── Materials provided ──

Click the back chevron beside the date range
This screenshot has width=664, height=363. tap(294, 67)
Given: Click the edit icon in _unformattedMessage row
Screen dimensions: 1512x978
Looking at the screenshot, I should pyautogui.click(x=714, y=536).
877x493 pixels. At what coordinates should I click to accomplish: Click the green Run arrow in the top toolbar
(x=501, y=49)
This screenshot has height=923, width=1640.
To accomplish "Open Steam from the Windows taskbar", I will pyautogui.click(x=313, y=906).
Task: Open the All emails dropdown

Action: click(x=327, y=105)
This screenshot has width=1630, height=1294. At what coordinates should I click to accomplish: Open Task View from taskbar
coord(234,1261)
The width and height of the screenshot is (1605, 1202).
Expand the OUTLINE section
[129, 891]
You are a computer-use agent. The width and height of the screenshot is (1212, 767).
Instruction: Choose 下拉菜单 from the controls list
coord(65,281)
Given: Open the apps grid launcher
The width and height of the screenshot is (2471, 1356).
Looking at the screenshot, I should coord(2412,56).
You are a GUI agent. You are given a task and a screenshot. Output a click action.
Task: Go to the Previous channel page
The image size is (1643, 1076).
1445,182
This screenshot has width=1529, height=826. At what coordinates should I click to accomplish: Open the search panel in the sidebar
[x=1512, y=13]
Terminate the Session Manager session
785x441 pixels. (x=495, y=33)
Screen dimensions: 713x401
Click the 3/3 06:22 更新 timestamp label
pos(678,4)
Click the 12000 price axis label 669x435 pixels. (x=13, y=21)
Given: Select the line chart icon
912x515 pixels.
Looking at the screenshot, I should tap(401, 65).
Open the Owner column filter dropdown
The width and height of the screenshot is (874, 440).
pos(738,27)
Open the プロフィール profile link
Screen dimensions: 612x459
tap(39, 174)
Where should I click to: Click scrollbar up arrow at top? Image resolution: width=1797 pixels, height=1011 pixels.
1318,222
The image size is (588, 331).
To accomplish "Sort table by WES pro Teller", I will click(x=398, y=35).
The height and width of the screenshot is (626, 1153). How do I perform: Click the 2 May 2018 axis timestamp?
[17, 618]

───

* **Your assignment**
There is one span to return: the line holding "This screenshot has width=1529, height=826." and every line after it through the end of the listing above; please give it exactly and add nothing.

* **Solution**
This screenshot has width=1529, height=826. At what coordinates should I click to accomplish: Open the search panel in the sidebar
[x=1512, y=13]
Terminate the Session Manager session
785x441 pixels. (x=495, y=33)
Screen dimensions: 713x401
Click the 3/3 06:22 更新 timestamp label
pos(678,4)
Click the 12000 price axis label 669x435 pixels. (x=13, y=21)
Given: Select the line chart icon
912x515 pixels.
Looking at the screenshot, I should tap(401, 65).
Open the Owner column filter dropdown
The width and height of the screenshot is (874, 440).
pos(738,27)
Open the プロフィール profile link
Screen dimensions: 612x459
tap(39, 174)
Where should I click to: Click scrollbar up arrow at top? Image resolution: width=1797 pixels, height=1011 pixels.
1318,222
The image size is (588, 331).
To accomplish "Sort table by WES pro Teller", I will click(x=398, y=35).
The height and width of the screenshot is (626, 1153). How do I perform: Click the 2 May 2018 axis timestamp?
[17, 618]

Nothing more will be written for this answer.